TAUNTON, Mass. — Two bystanders and an off-duty deputy sheriff were hailed as heroes Wednesday for intervening when a mentally disturbed man went on a stabbing rampage at a home and a mall hours after leaving a hospital, killing two people and injuring at least five others.
Arthur DaRosa’s 4-mile trail of destruction, authorities say, included entering a random home where he stabbed two people eating dinner, several attempted carjackings, driving a car into a Macy’s, beating several people inside the department store and then stabbing two people in a restaurant. He was shot and killed by a deputy sheriff when he refused to drop a knife inside the Bertucci’s restaurant, the Bristol County prosecutor said.
District Attorney Thomas Quinn III gave this account:
DaRosa’s rampage began Tuesday evening, when he suddenly left his daughter’s soccer practice in Taunton, 40 miles south of Boston, in a Honda Accord owned by her mother and struck a pickup truck.
DaRosa then tried unsuccessfully to get into several houses before entering a home where Patricia Slavin, 80, and her daughter, Kathleen Slavin, 58, were eating dinner. DaRosa stabbed the women, whom he didn’t know, and then ran from the house.
Patricia Slavin died of multiple stab wounds.
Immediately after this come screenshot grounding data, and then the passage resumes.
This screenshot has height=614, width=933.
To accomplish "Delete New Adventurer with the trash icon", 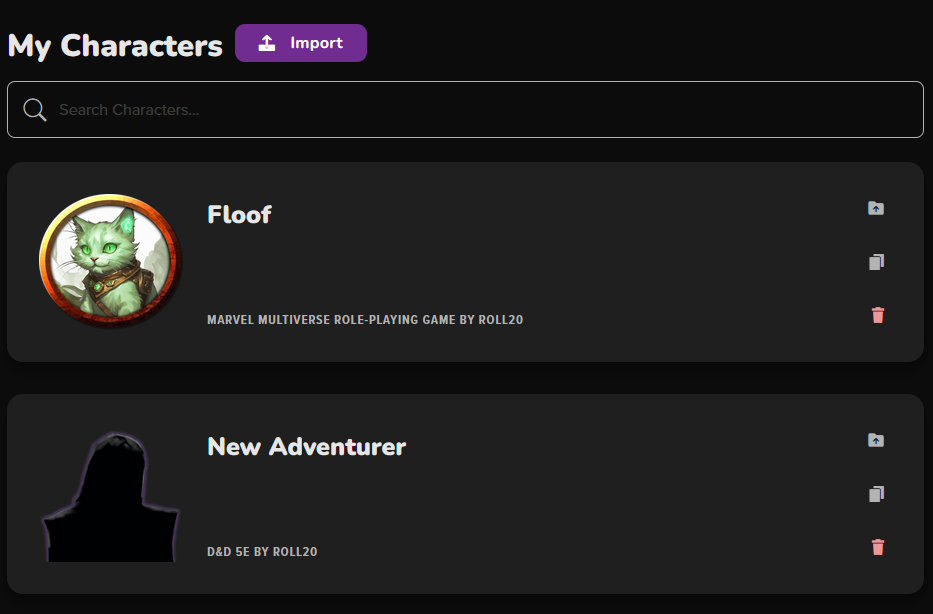I will tap(878, 547).
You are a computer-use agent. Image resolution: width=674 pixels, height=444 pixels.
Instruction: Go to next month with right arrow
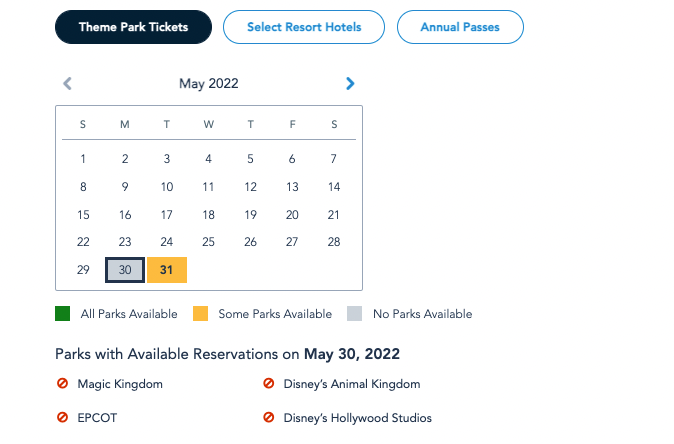pyautogui.click(x=350, y=84)
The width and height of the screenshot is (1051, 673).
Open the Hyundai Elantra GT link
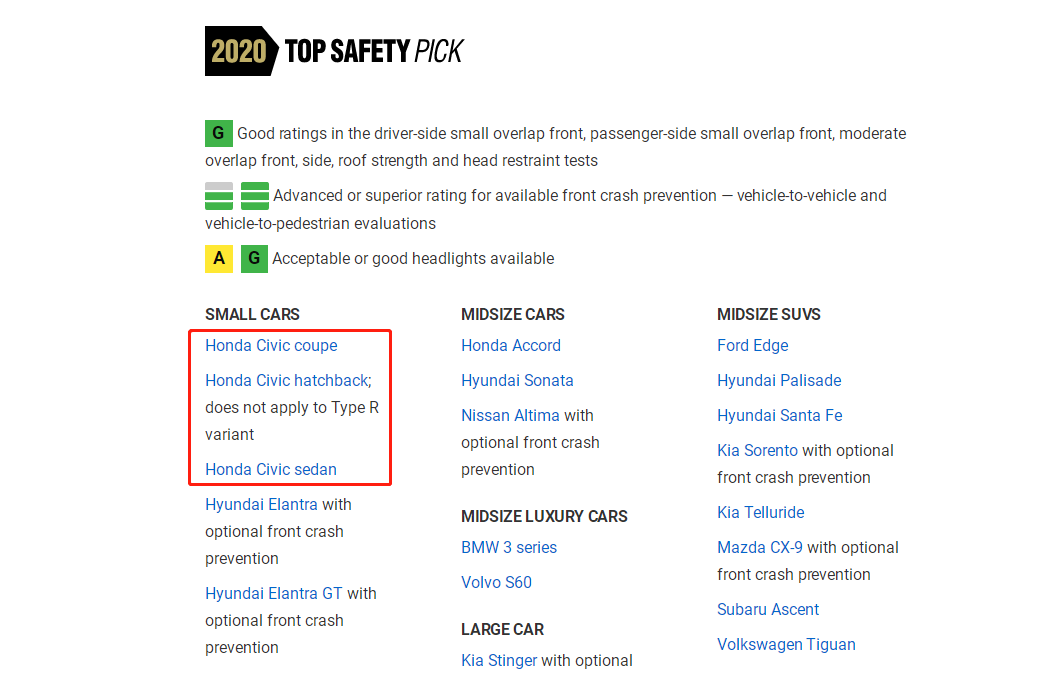(x=273, y=594)
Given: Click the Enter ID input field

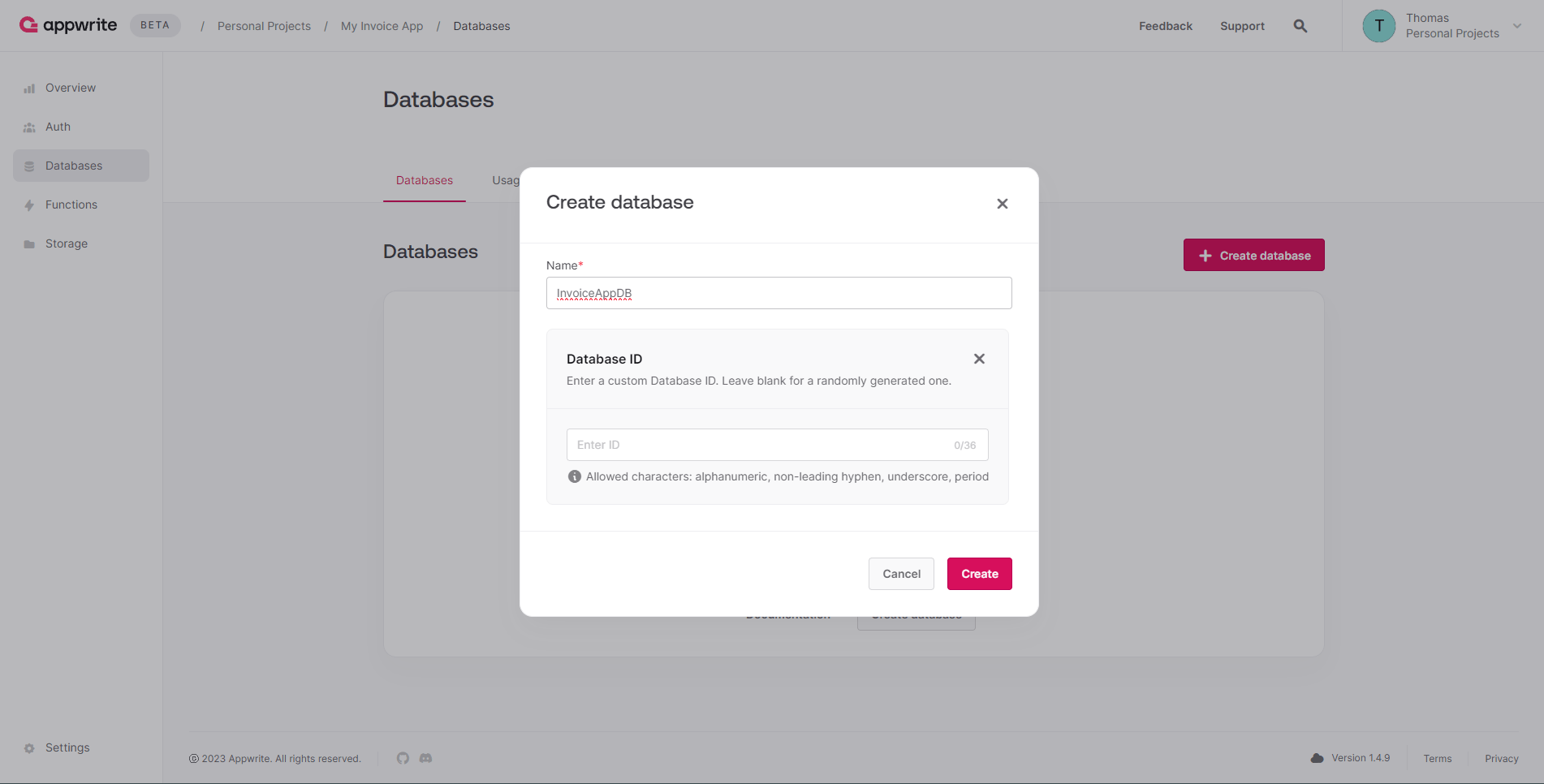Looking at the screenshot, I should [777, 445].
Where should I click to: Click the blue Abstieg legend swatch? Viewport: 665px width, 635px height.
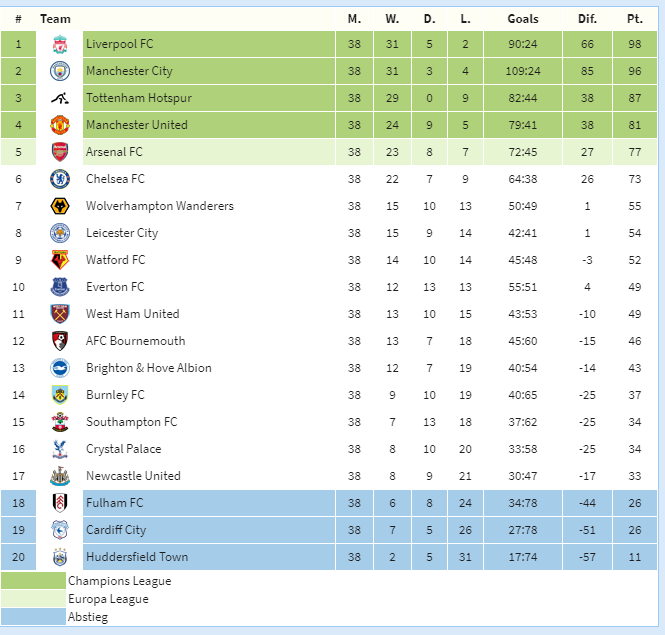click(x=34, y=617)
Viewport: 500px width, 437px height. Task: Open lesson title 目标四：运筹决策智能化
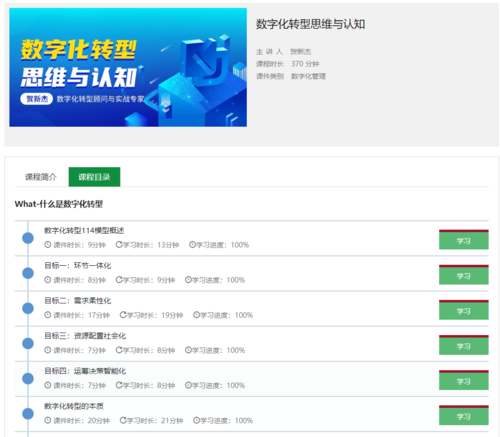[85, 371]
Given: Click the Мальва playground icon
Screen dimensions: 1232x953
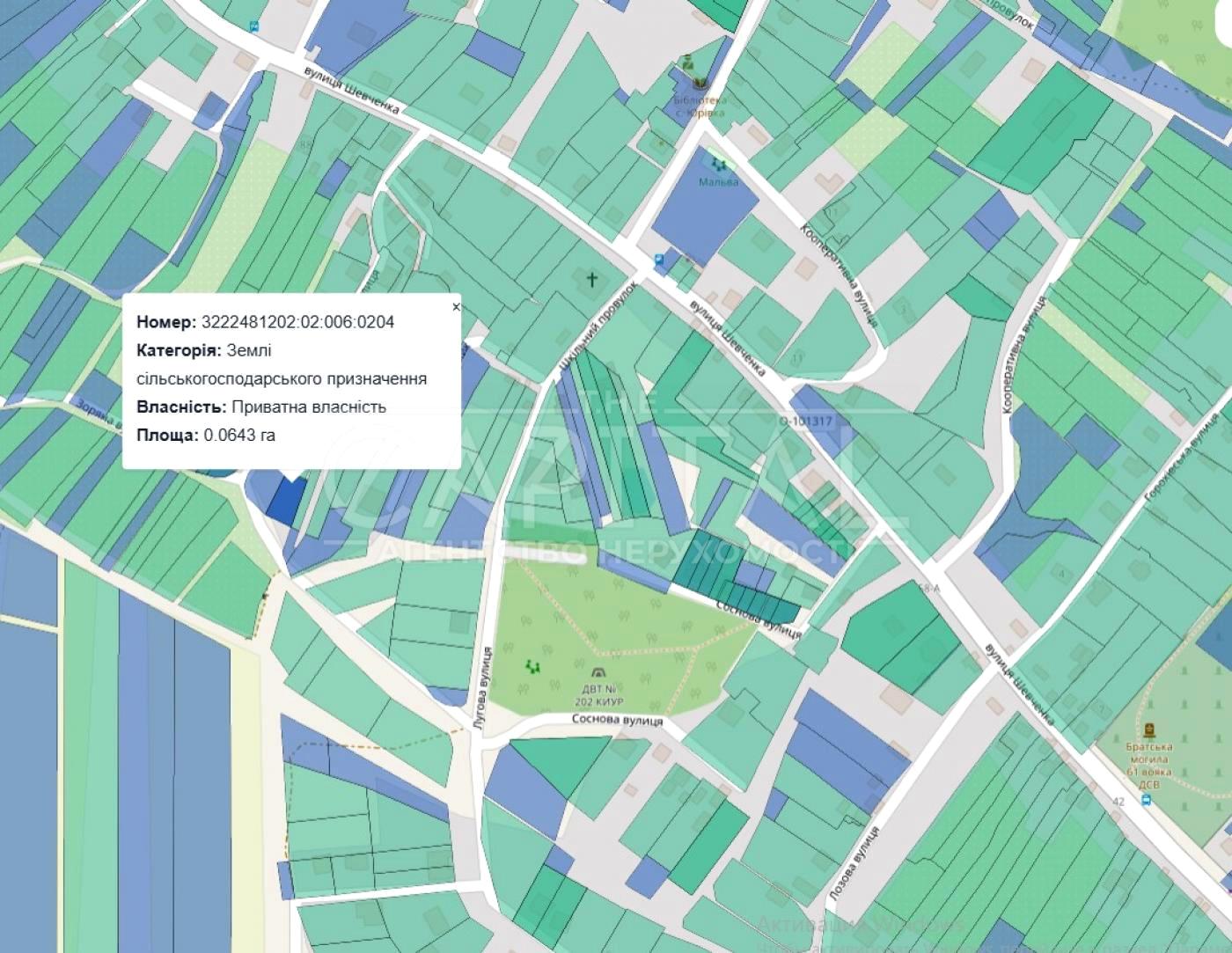Looking at the screenshot, I should [719, 165].
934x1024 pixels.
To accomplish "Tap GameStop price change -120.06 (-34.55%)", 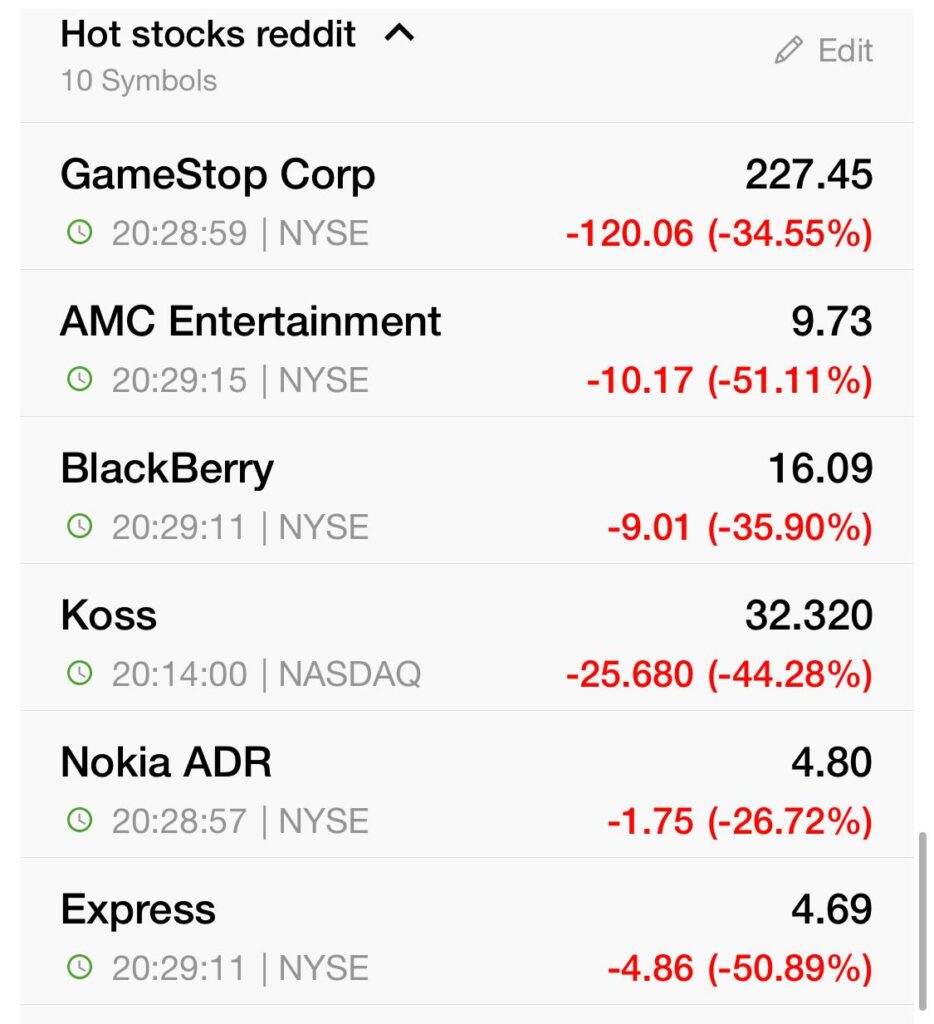I will pos(719,233).
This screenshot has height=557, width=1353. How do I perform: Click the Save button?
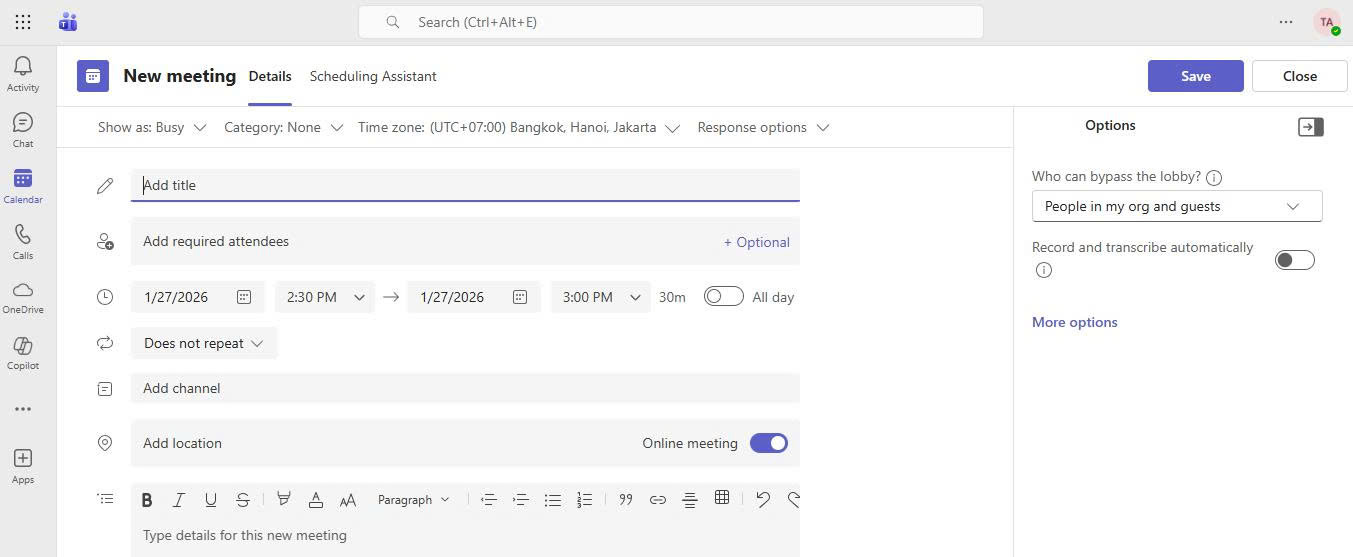point(1195,76)
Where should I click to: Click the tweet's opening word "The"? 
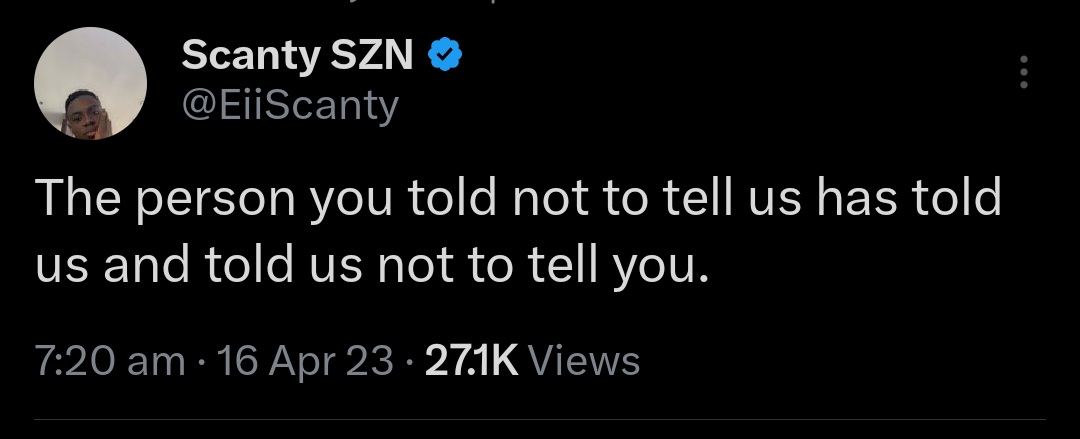pos(74,199)
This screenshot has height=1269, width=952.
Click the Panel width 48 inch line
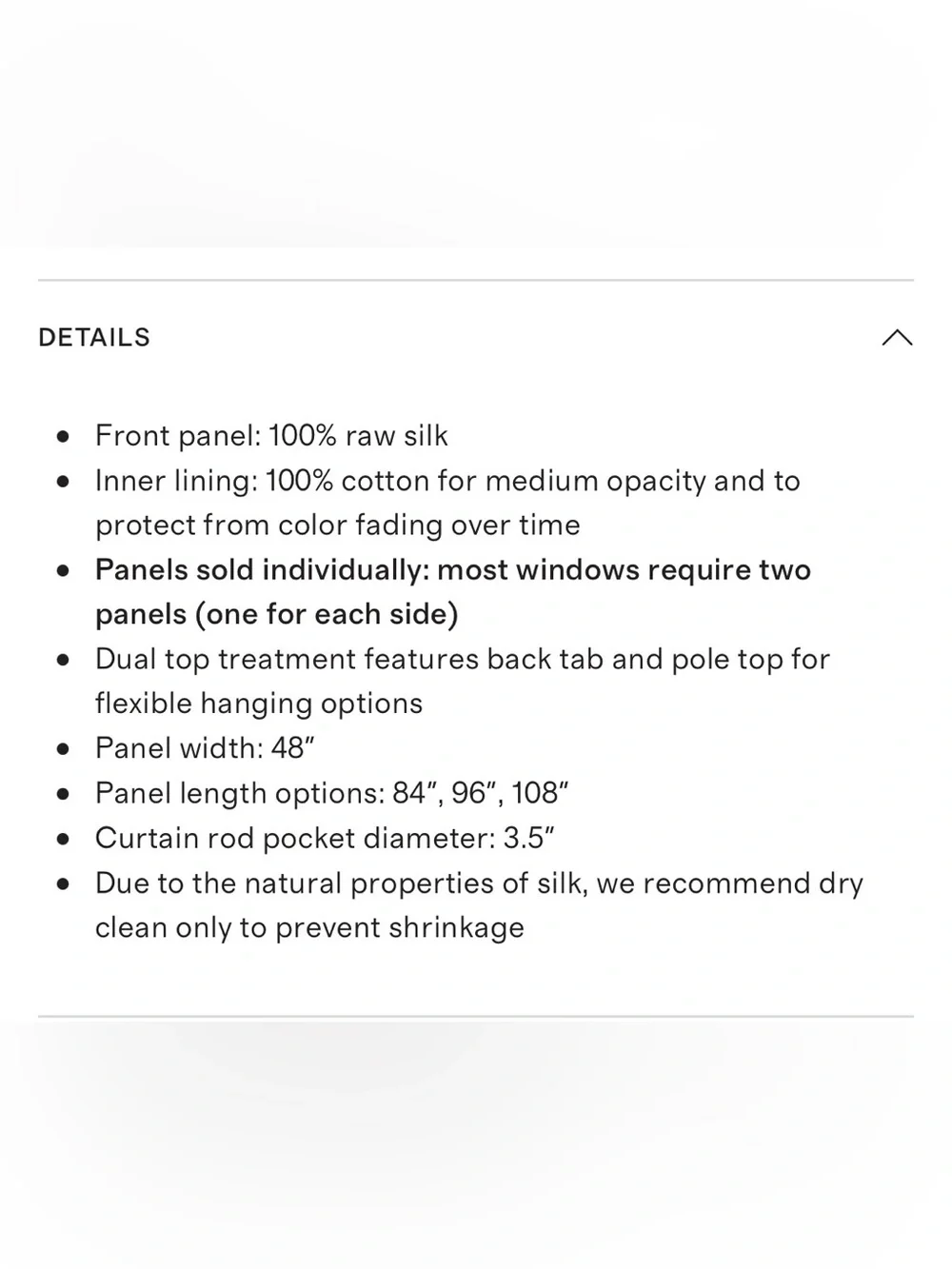pos(205,748)
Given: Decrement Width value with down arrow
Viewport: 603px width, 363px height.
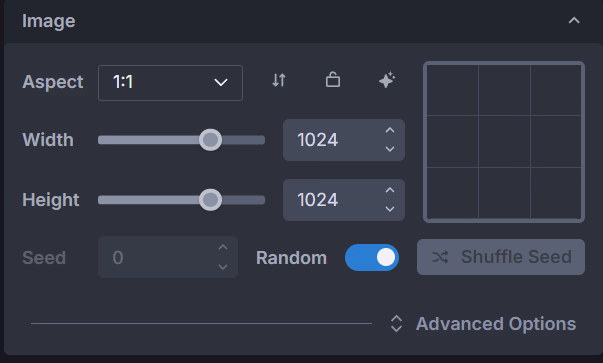Looking at the screenshot, I should click(x=390, y=149).
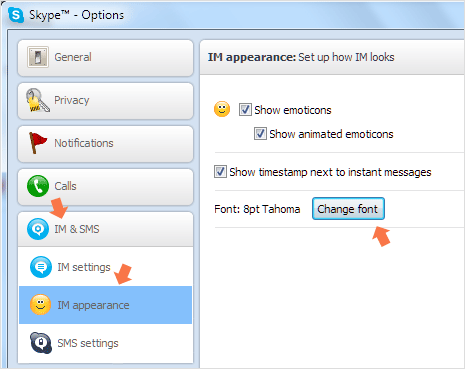Click the green Calls phone icon
The height and width of the screenshot is (369, 465).
(38, 186)
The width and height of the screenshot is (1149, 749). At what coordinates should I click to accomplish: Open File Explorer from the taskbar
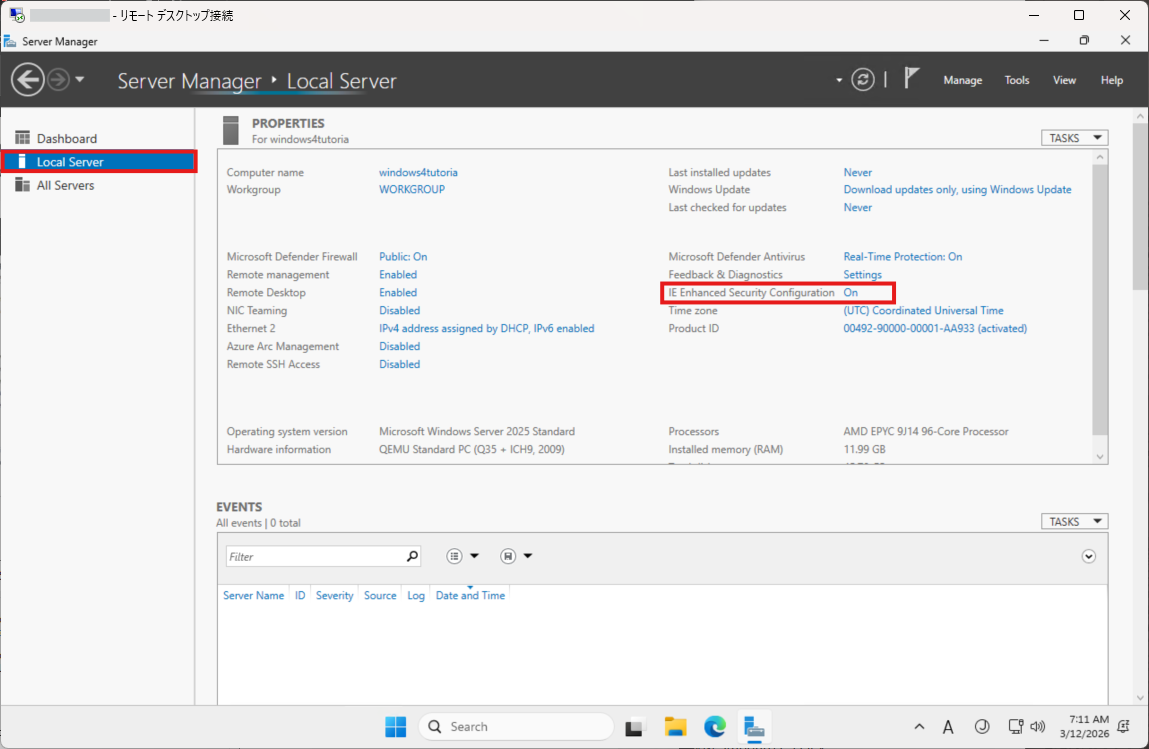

Her daughter was hospitalized in the intensive-care unit.
DaRosa tried to carjack multiple people driving or stopped nearby but finally got back into the Honda, drove to the Silver City Galleria mall a few miles away and crashed into the front entrance of Macy’s. Inside the store, he assaulted at least three women. One remained hospitalized Wednesday.
A Macy’s employee intervened and tried to stop DaRosa, but he left and walked to the Bertucci’s, where he grabbed a knife and stabbed a waitress, Sheenah Savoy, multiple times.
George Heath, a visual design teacher at the Greater New Bedford Regional Vocational Technical High School, was at the bar at Bertucci’s with his wife, Rosemary Heath. She said they had just ordered a drink when they heard a scream and saw DaRosa stabbing a young woman.
“He had the back of her shirt and kept stabbing her, and by the time she got to me, she was screaming, ‘Help me! Help me! Help Me!’ ” she told WCVB-TV.
Rosemary Heath said she pushed the woman out of the way and grabbed the back of DaRosa’s shirt.
“My husband was struggling with him to get the knife away,” she said. “I think he went down low on him to get him around the elbows so he couldn’t raise his arm up, and then he pulled his arm back and then stabbed my husband in the head.”
George Heath, 56, later died. Savoy, 26, remained hospitalized in serious condition Wednesday.
Mayor Thomas Hoye Jr. called Heath “certainly a hero.”
“He stepped up,” Hoye said. “He prevented a tragic situation from getting worse.”
Rosemary Heath said Plymouth County Deputy Sheriff James Creed, who was off-duty and at Bertucci’s eating dinner, repeatedly ordered DaRosa to drop the knife.
Quinn said that when DaRosa refused, Creed fired one shot at his abdomen, killing him and preventing “further carnage.”
Quinn said DaRosa, who was 28 and had two young daughters, had checked himself in to Morton Hospital on Monday after his sister observed him behaving erratically, was released Tuesday and went on the rampage hours later.
“This appears to be an irrational series of actions,” Quinn said. “It’s beyond comprehension what the man did.”
DaRosa’s family said he didn’t have a diagnosis and wasn’t on medication but had been battling mental illness in recent months and suffered a breakdown.
“He just snapped,” his aunt Liz DaRosa said.
She said the killings could have been prevented had the hospital kept him longer rather than discharging him. She apologized to the families of the victims, saying, “We can’t understand it, never mind what they’re going through.”
Morton Hospital declined to comment on what type of treatment Arthur DaRosa received, citing patient privacy laws.